Text for analysis:

Ambivalence in the Cognitive Enhancement Debate

By Neil Levy, PhD




Neil Levy is the Deputy Director of the Oxford Centre for Neuroethics, Head of Neuroethics at Florey Neuroscience Institutes, University of Melbourne, and a member of the AJOB Neuroscience Editorial Board. His research examines moral responsibility and free will.



The most hotly debated topic in neuroethics surely concerns the ethics of cognitive enhancement. Is it permissible, or advisable, for human beings already functioning within the normal range to further enhance their capacities? Some people see in the prospect of enhancing ourselves the exciting prospect of becoming more than human; others see it as threatening our humanity so that we become something less than we were.




In an insightful article, Erik Parens (2005) has argued that truthfully we are all on both sides of this debate. We are at once attracted and repulsed by the prospect that we might become something more than we already are. Parens thinks both frameworks are deeply rooted in Western culture and history; perhaps they are universal themes. We are deeply attached to a gratitude framework and to a more Promeathean framework. Hence we find ourselves torn with regard to self-transformation.

Prompt 1:
Reproduce word for word the stretch of the essay on cognitive enhancement from "Ambivalence in the" through "than we were.".
Prompt 2:
Write the next part of the essay on cognitive enhancement, picking up right after its final sentence.

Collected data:
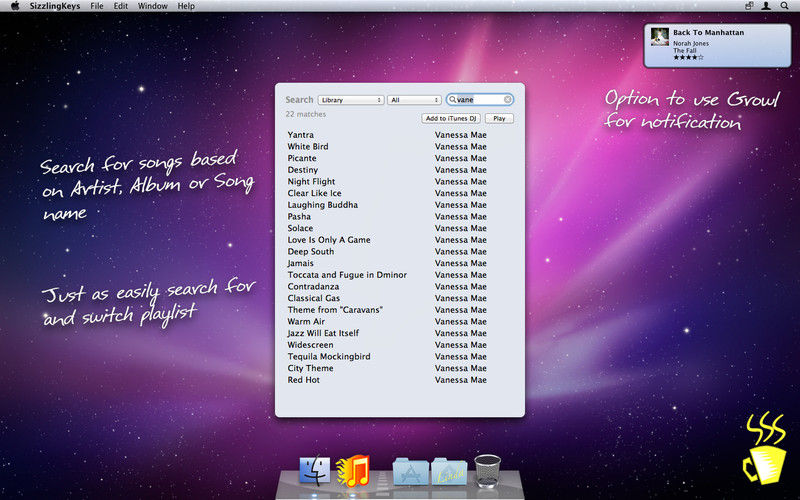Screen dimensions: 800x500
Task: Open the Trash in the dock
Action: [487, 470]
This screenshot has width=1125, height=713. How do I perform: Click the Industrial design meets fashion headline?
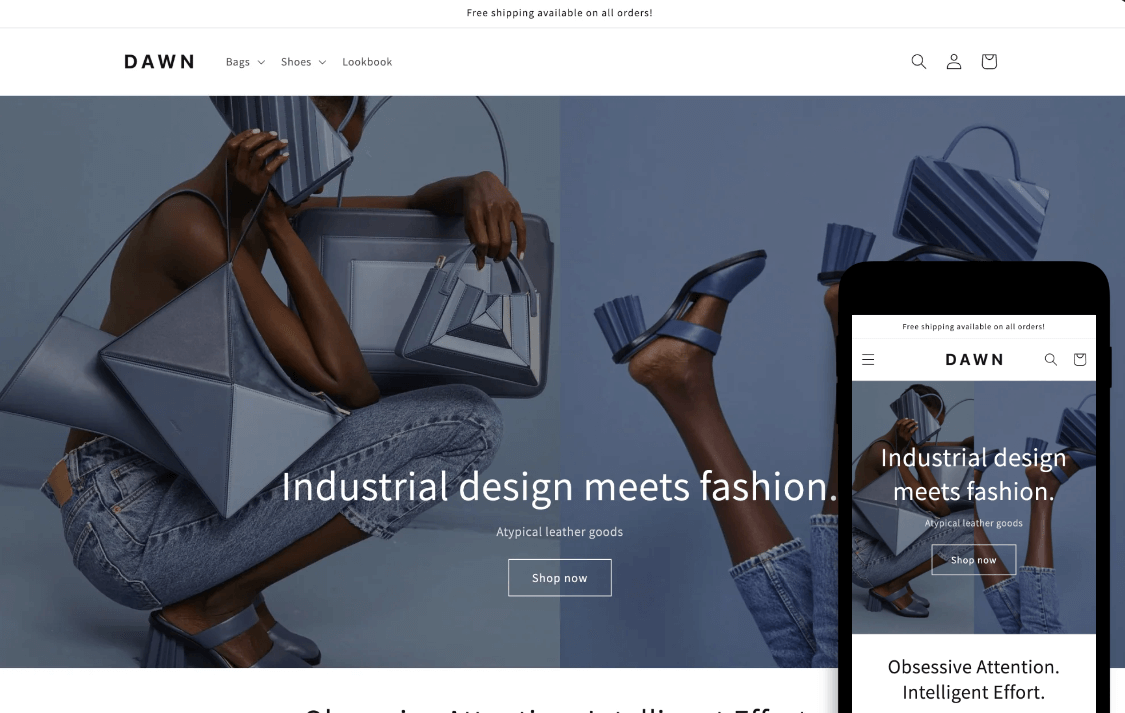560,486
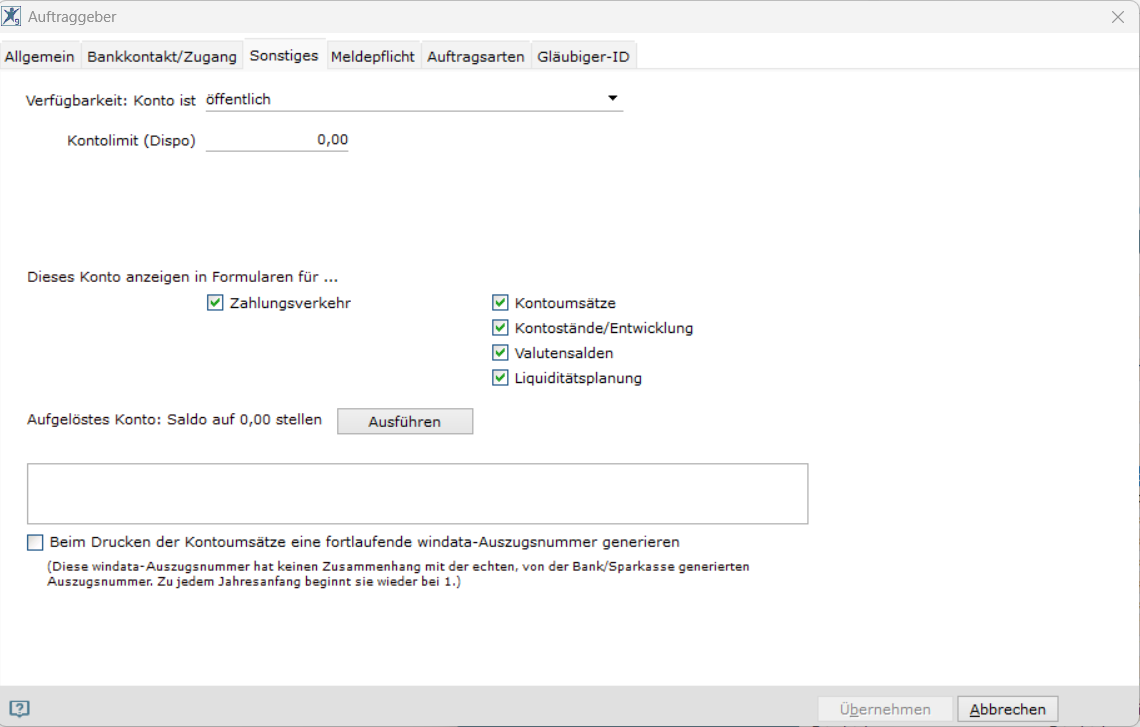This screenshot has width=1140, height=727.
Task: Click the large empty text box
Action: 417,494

Reply 1:
Ambivalence in the Cognitive Enhancement Debate

By Neil Levy, PhD




Neil Levy is the Deputy Director of the Oxford Centre for Neuroethics, Head of Neuroethics at Florey Neuroscience Institutes, University of Melbourne, and a member of the AJOB Neuroscience Editorial Board. His research examines moral responsibility and free will.



The most hotly debated topic in neuroethics surely concerns the ethics of cognitive enhancement. Is it permissible, or advisable, for human beings already functioning within the normal range to further enhance their capacities? Some people see in the prospect of enhancing ourselves the exciting prospect of becoming more than human; others see it as threatening our humanity so that we become something less than we were.

Reply 2:
When someone feels torn in this kind of way about how they should think about or respond to something, they are ambivalent. Parens thinks that ambivalence is in fact the right response to cognitive enhancement: we ought to recognize that we are torn in both directions and acknowledge and respect this fact. We should not seek to resolve the ambivalence; we ought to embrace it. While I think that Parens highlights something of great importance when he argues that we are torn, I think he is wrong that we ought to attempt to respect both frameworks.




The mere fact that we are torn is no reason to think we ought to give equal – or indeed, any – weight to both directions in which we are torn. There is plentiful evidence that many people are conflicted in their attitudes toward members of other races, for instance (Payne & Gawronski 2010). They have egalitarian beliefs but inegalitarian implicit attitudes. But they should not ‘respect’ those implicit attitudes; they should attempt to eliminate them.




If there is good reason to reject one (or both) the attitudes that we feel in response to cognitive enhancement, we ought to do so. I will not argue, here, that we ought to reject one or other attitude. Here I want to highlight the costs of ambivalence.







Image from Nature
452,
674-675
(2008)



There is a very large body of evidence that when people are strongly conflicted, they – unconsciously – seek to resolve the conflict, and they will do so even at the cost of confabulation. Consider the extensive data on cognitive dissonance (Cooper 2007). Cognitive dissonance paradigms induce people to be disposed to attribute contrary attitudes to themselves. For instance, college students may be led into a state of cognitive dissonance by gentle situational pressure to write an essay defending tuition fee rises. If they regard themselves as having willingly written the essays, and are unable to explain why they did so by reference to payment or reward, they are in a state of cognitive dissonance: they were antecedently disposed to judge that their fees shouldn’t rise, but they now have evidence that they have a different belief. In this kind of paradigm, they self-attribute the belief that fees should rise, even though matched controls (who, for instance, write an essay defending the same claim in exchange for payment) are very unlikely to agree that their tuition fees should rise.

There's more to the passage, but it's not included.